Unfortunately, Somewhere to Jump From doesn’t just commit the crime of being forgettable. ‘Lisa Marie’, far from being straight-up boring, struts out of the speakers like some sort of nightmarish Rick Astley b-side complete with cringe-worthy synthesisers and eighties pop melodies. Its peppy little chorus walks a thin, thin tightrope between being begrudgingly addictive and just fucking terrible –the same tightrope that so much of the album walks. The rot-your-teeth female backing vocal of the title track’s bridge just about comes down on the good side; the embarrassingly sentimental ‘Play The Music Loud’ falls – with an almighty thud – on the other.
Thankfully for us, Aberfeldy do show some genuine flair at times. To take the obvious standout ‘Malcom’ as an example, listen to how they positively rattle out syllables with giddy and impressive flow: “I got sick and tired of trying to explain he wasn’t dying – it was only influenza or a common cold” gets crammed into a couple of high-tempo bars before a quietly satisfying “hey-hey, hey-hey, hey-hey” hook of a chorus – unassuming and gentle, yet impressive and assertive. It’s what Aberfeldy should be doing more of: using the humble production to the song’s advantage and putting their sweetly endearing lyrics at centre stage.

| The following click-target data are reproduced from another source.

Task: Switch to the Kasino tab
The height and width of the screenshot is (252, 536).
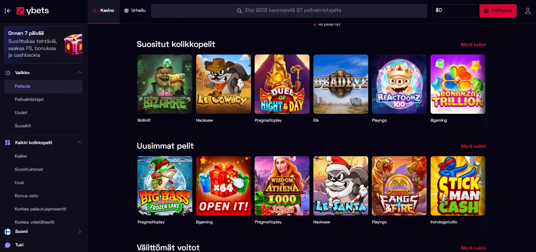Action: point(103,11)
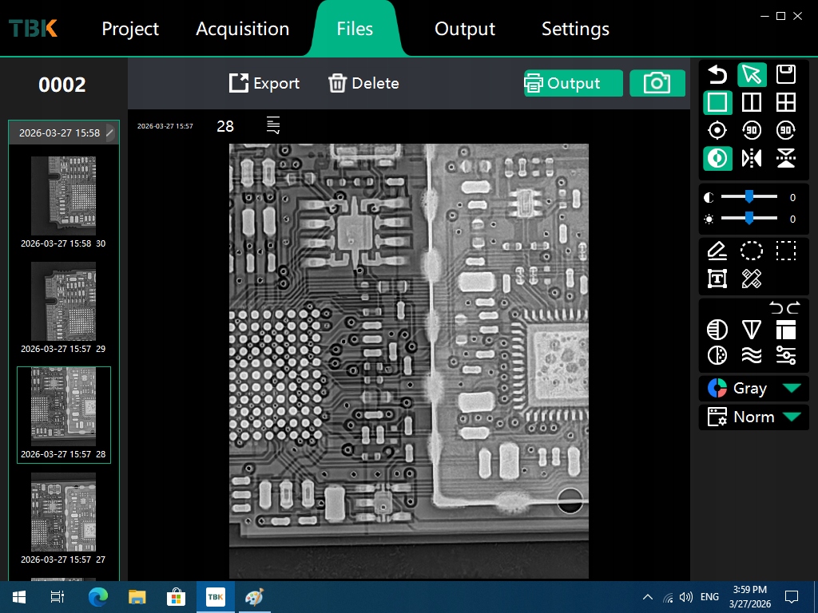
Task: Rotate image 90 degrees counterclockwise
Action: (x=752, y=130)
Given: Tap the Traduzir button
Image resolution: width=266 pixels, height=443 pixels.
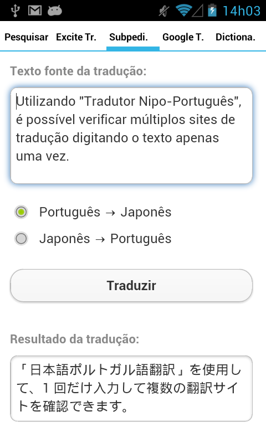Looking at the screenshot, I should [131, 285].
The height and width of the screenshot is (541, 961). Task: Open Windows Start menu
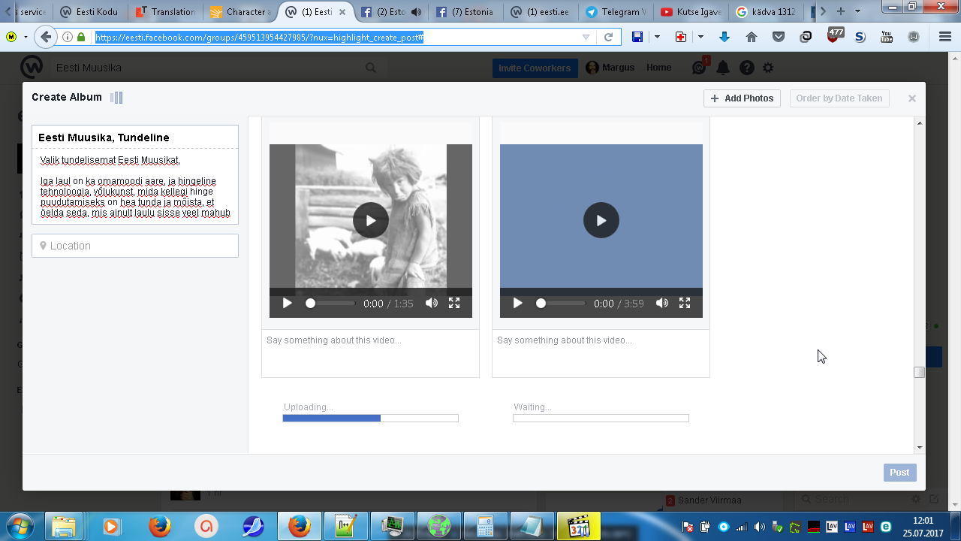20,526
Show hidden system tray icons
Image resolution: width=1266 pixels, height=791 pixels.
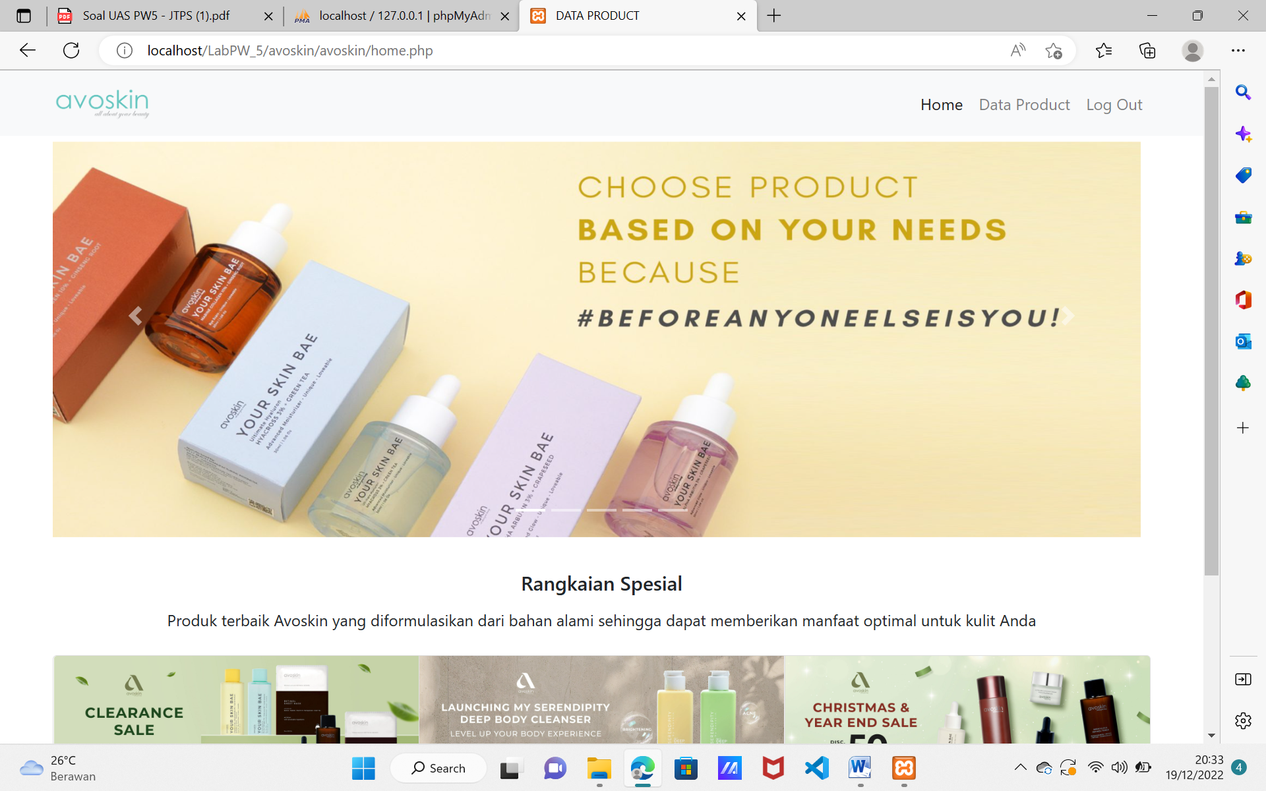click(1020, 767)
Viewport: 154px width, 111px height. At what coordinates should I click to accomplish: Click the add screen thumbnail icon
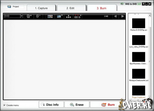(60, 16)
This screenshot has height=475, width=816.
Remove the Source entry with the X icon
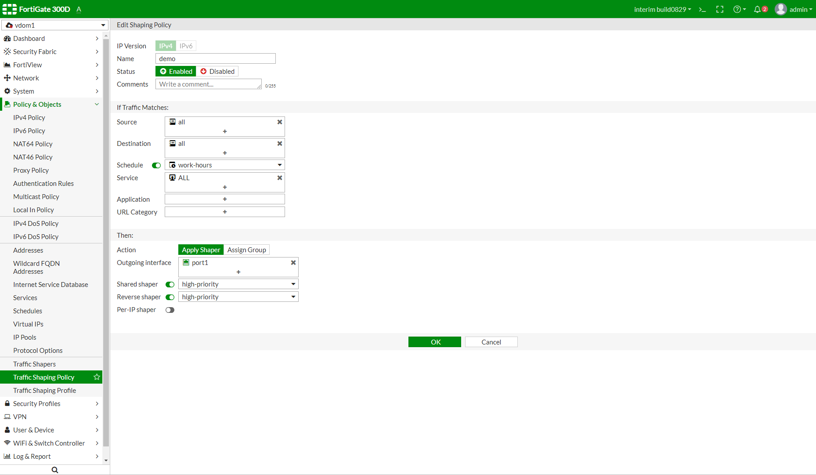280,122
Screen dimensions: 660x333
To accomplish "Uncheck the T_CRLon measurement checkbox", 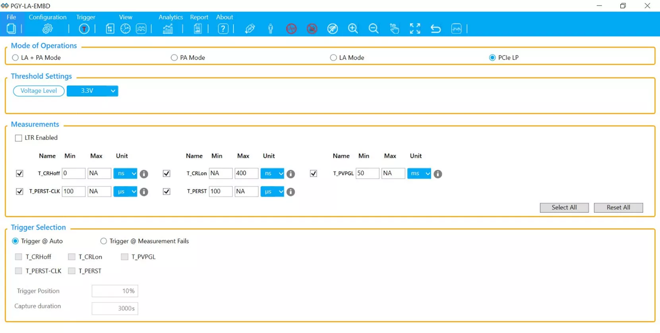I will tap(166, 173).
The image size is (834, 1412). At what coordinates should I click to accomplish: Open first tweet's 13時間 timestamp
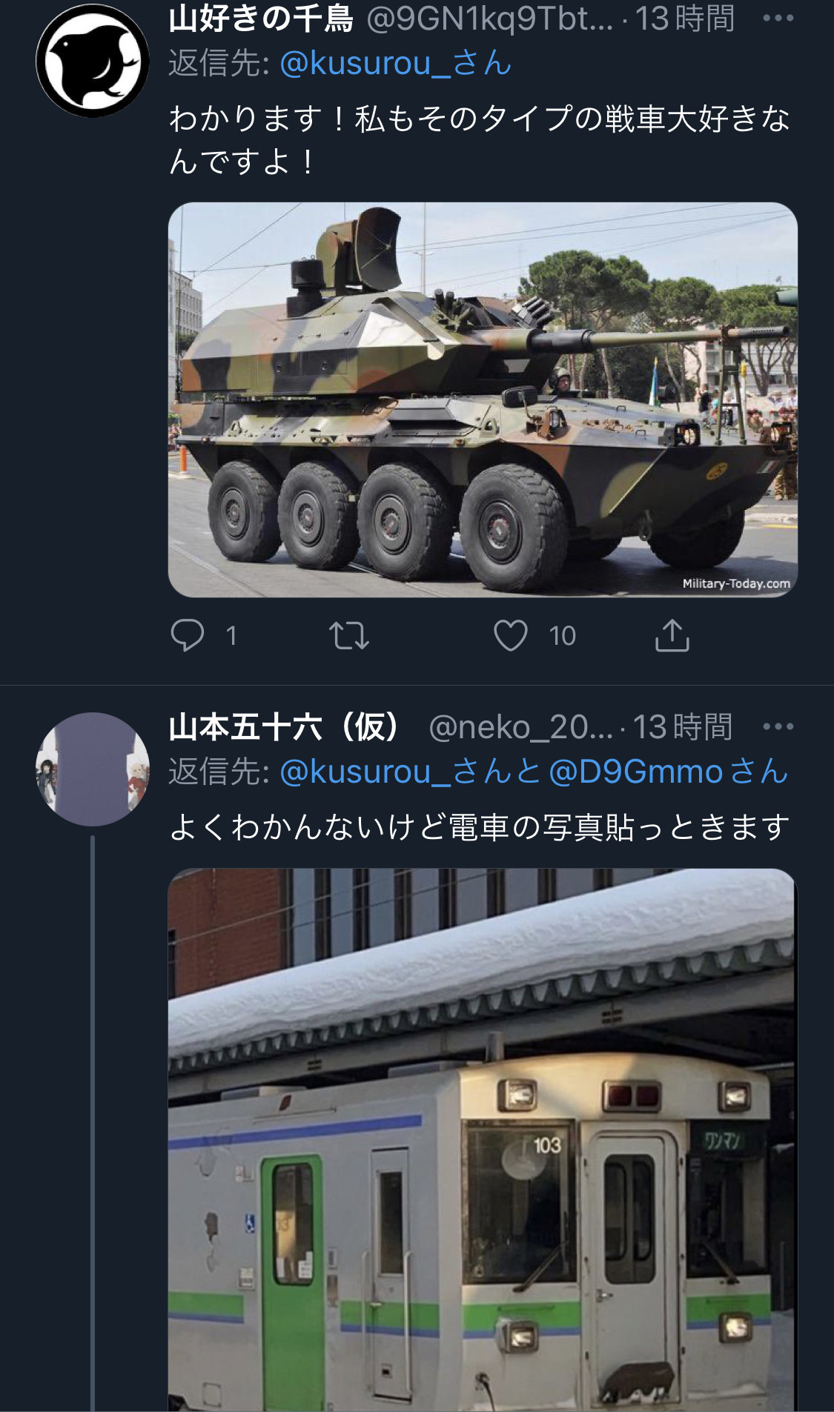click(x=684, y=19)
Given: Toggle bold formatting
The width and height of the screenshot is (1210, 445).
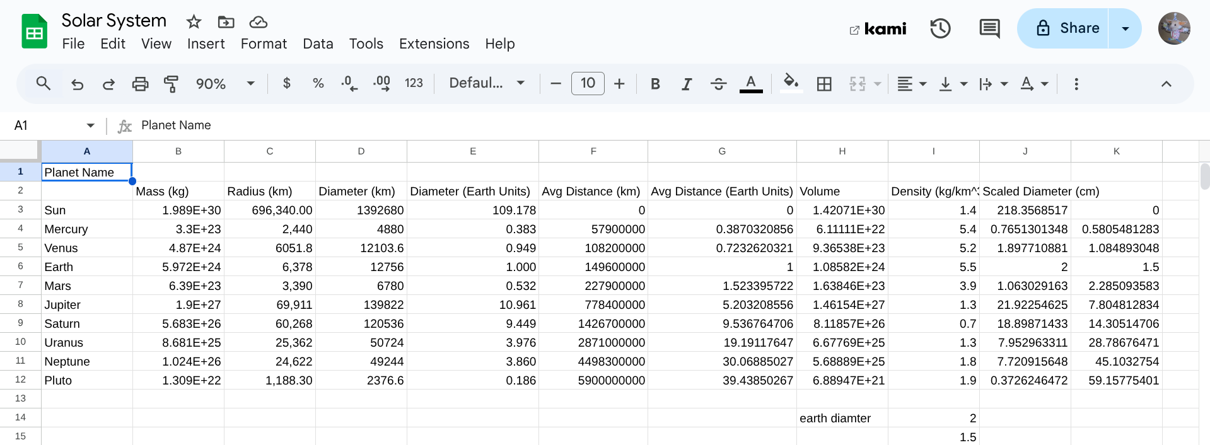Looking at the screenshot, I should [x=655, y=84].
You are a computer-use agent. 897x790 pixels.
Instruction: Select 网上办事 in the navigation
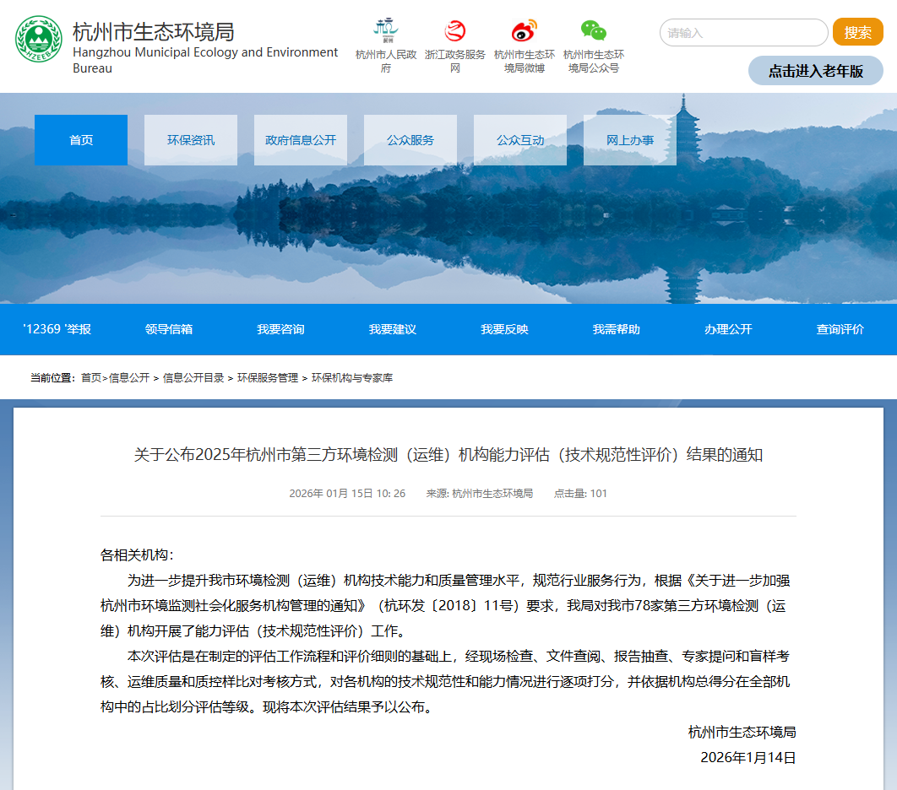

The biggest shame of Somewhere to Jump From is that Aberfeldy often show a strong capability as songwriters despite their failures in execution. Opening song ‘Claire’ is one of the album’s best: a daisy chain of perfect, sugary hooks set to bittersweet storytelling (“Come on Claire, I know that your husband’s in there. Did you tell him about the affair?”); impervious to the destruction of dull production and lacklustre instrumentation. Listening to the rest of the album, however, there is a frustration in knowing that, had these songs had been recorded with a more vibrant production style or performed with more energy, many others of them could be shimmering pop gems also. As it stands, the album descends into vacant mediocrity thanks to the lifeless arrangements with which the songs have been marred. There are some lovely pop songs lurking somewhere in Aberfeldy’s new album – they just need a few cups of coffee to get going.